Chapter 14: The First Cut Leaves No Blood

The palace held its breath that morning.

Not a single breeze crossed the Lotus Pavilion. Not a single servant dared raise their voice. Something in the air had changed — something even the birds seemed to notice. And I? I was already dressed, seated at my writing table, ink brush in hand.

Lady Shen's second lesson had come before sunrise.

"Your silence is your strongest armor," she had told me. "So learn how to speak without saying anything."

She handed me a scroll. Blank.

"Write a letter," she said. "One that threatens a man without using a single insult. One that makes a woman panic without giving her a reason why."

Now I sat, staring at the rice paper. At first, my fingers hesitated.

But then I remembered Meiyan's face. Her eyes when she watched me drink poison. How her fingers brushed the Emperor's robe like she had earned it. Like she belonged there.

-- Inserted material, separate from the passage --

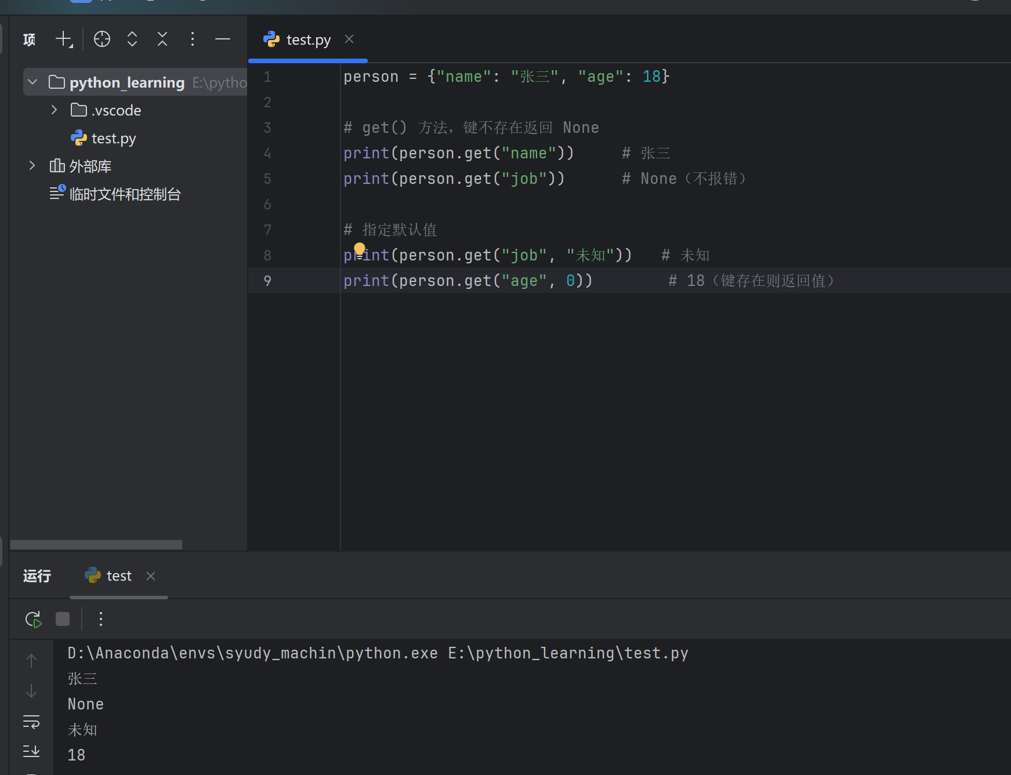Collapse all items in project tree
Screen dimensions: 1011x775
162,39
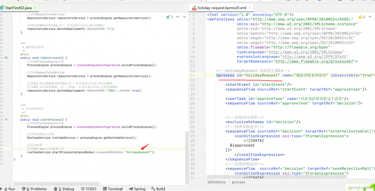Collapse the definitions element in XML

[x=205, y=19]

I dipped the brush in ink and wrote without mercy.

---

By noon, I sent the letter through a backservant who owed me a favor.

It was addressed to Concubine Ning, a minor beauty in the Eastern Wing. Useless to the Emperor. Overlooked by the court. But dangerous, because she listened. Because she stored secrets like grain.

She received the scroll in the middle of her meal. I watched from the corridor.

Her chopsticks froze.

One of her maids leaned in. "Mistress?"

Concubine Ning said nothing. Her face stayed still. But her hands trembled. Barely. Just enough to show me the words had landed.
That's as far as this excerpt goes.